From 93e4764e3cab5f57eead4c3ba99e7d6ccb815a87 Mon Sep 17 00:00:00 2001
From: pitboss <pitboss@local>
Date: Fri, 15 May 2026 20:51:20 -0500
Subject: [PATCH] [pitboss] sweep after phase 31: 1 deferred items resolved

---
 src/cli.rs           | 11 +++++++++++
 src/commands/mod.rs  |  2 ++
 src/commands/scan.rs |  5 +++++
 3 files changed, 18 insertions(+)

diff --git a/src/cli.rs b/src/cli.rs
index cbcfbd85..e41c5d15 100644
--- a/src/cli.rs
+++ b/src/cli.rs
@@ -272,6 +272,17 @@ pub enum Commands {
         #[arg(long, help_heading = "Output")]
         quiet: bool,
 
+        /// Print the dynamic-verifier trace to stderr at end-of-verify.
+        ///
+        /// When dynamic verification is enabled, the verifier records a
+        /// per-finding [`crate::dynamic::trace::VerifyTrace`].  Setting this
+        /// flag flushes every recorded `TraceEvent` to stderr after each
+        /// verdict, matching the stream that already lands in the repro
+        /// bundle at `expected/trace.jsonl`.  Off by default so non-interactive
+        /// scans stay quiet.
+        #[arg(long, help_heading = "Output")]
+        verbose: bool,
+
         /// Exit with code 1 if any finding meets or exceeds this severity
         ///
         /// Useful for CI gating.
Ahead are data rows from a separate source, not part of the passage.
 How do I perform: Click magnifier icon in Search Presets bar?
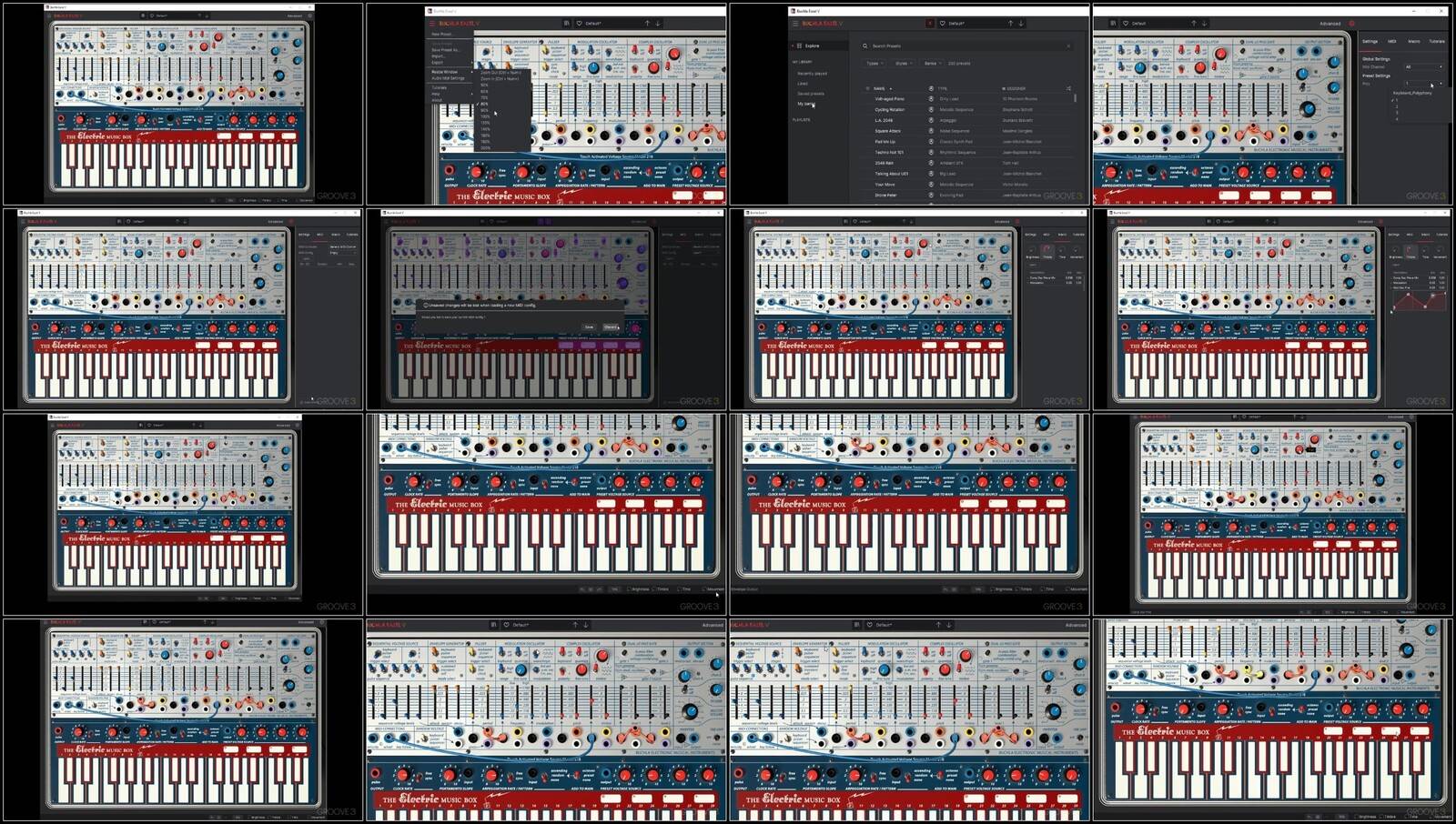[x=865, y=45]
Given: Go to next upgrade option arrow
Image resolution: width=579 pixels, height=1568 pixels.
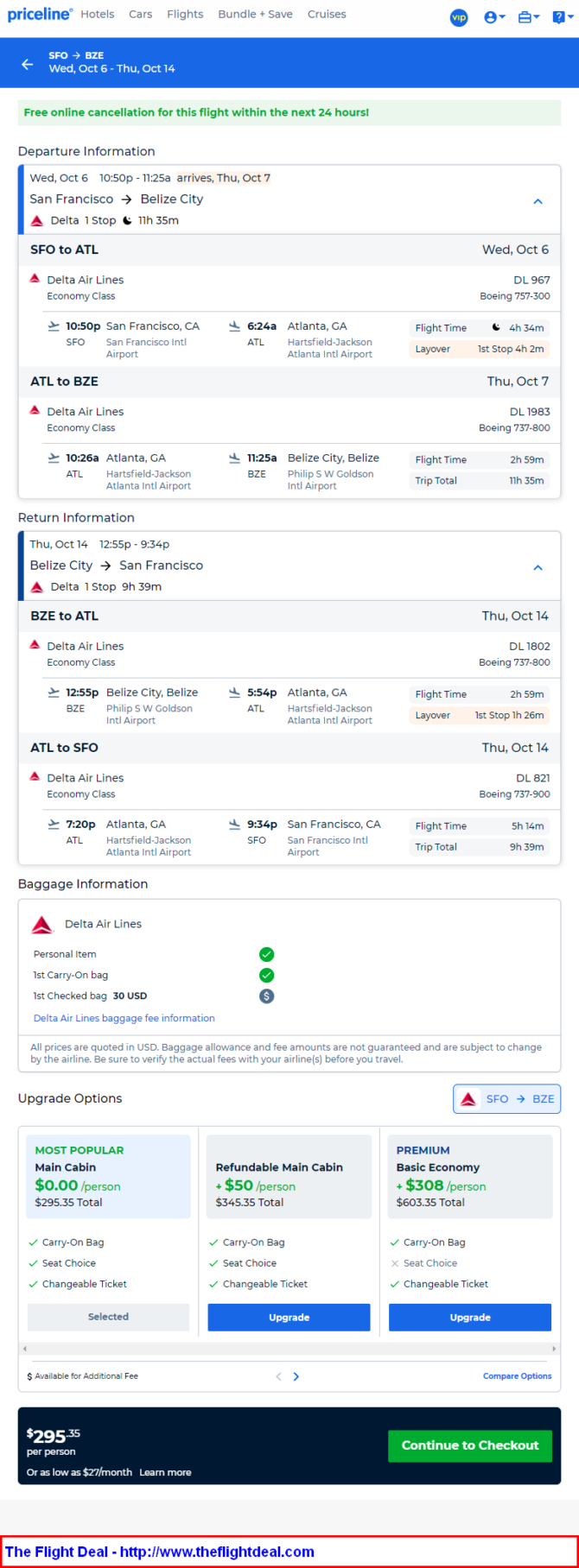Looking at the screenshot, I should (x=296, y=1376).
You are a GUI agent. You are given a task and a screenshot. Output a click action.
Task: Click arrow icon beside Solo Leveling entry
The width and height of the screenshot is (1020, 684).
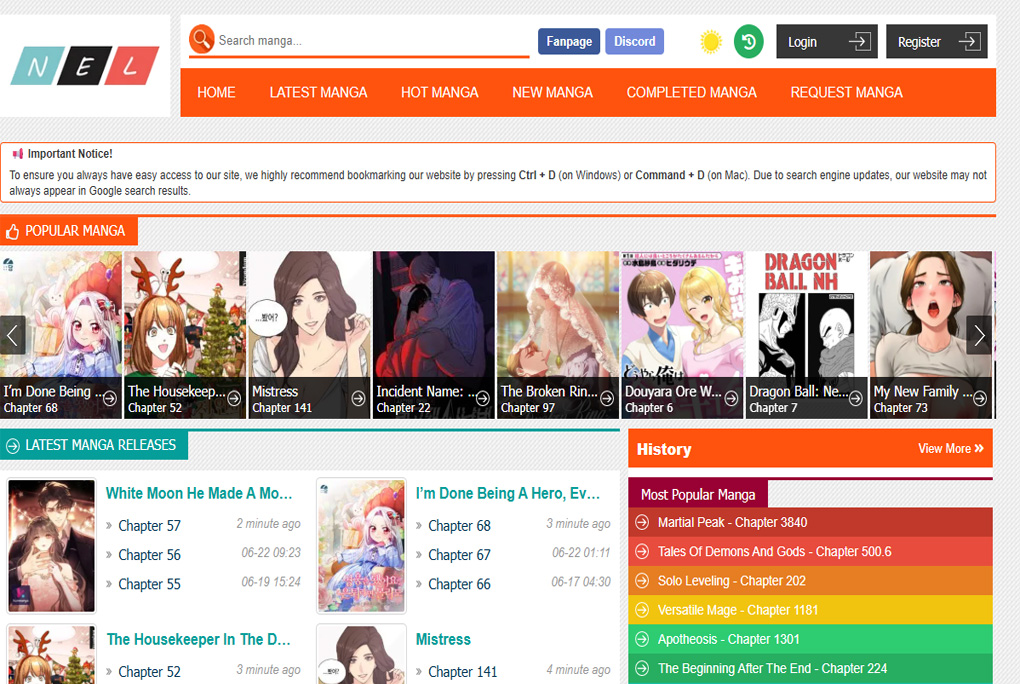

Example: --fail-on HIGH
diff --git a/src/commands/mod.rs b/src/commands/mod.rs
index 3706b72f..039876b2 100644
--- a/src/commands/mod.rs
+++ b/src/commands/mod.rs
@@ -58,6 +58,7 @@ pub fn handle_command(
             all_targets,
             keep_nonprod_severity,
             quiet,
+            verbose,
             fail_on,
             no_state,
             no_rank,
@@ -378,6 +379,7 @@ pub fn handle_command(
                 baseline.as_deref().map(std::path::Path::new),
                 baseline_write.as_deref().map(std::path::Path::new),
                 gate.as_deref(),
+                verbose,
             )?;
         }
         #[cfg(feature = "dynamic")]
diff --git a/src/commands/scan.rs b/src/commands/scan.rs
index 371f8f9f..2e0f5d4e 100644
--- a/src/commands/scan.rs
+++ b/src/commands/scan.rs
@@ -404,6 +404,7 @@ pub fn handle(
     baseline: Option<&Path>,
     baseline_write: Option<&Path>,
     gate: Option<&str>,
+    #[cfg_attr(not(feature = "dynamic"), allow(unused_variables))] verbose: bool,
 ) -> NyxResult<()> {
     let scan_path = Path::new(path).canonicalize()?;
     let (project_name, db_path) = get_project_info(&scan_path, database_dir)?;
@@ -548,6 +549,10 @@ pub fn handle(
     #[cfg(feature = "dynamic")]
     if config.scanner.verify {
         let mut opts = crate::dynamic::verify::VerifyOptions::from_config(config);
+        // Phase 30 (Track C observability): surface the per-finding
+        // [`crate::dynamic::trace::VerifyTrace`] on stderr when the
+        // operator passes `--verbose`.
+        opts.trace_verbose = verbose;
         // Enable the verdict cache (§12 Q5) when an index DB is in use.
         // When index_mode is Off, the DB is never created, so no cache.
         if index_mode != IndexMode::Off && db_path.exists() {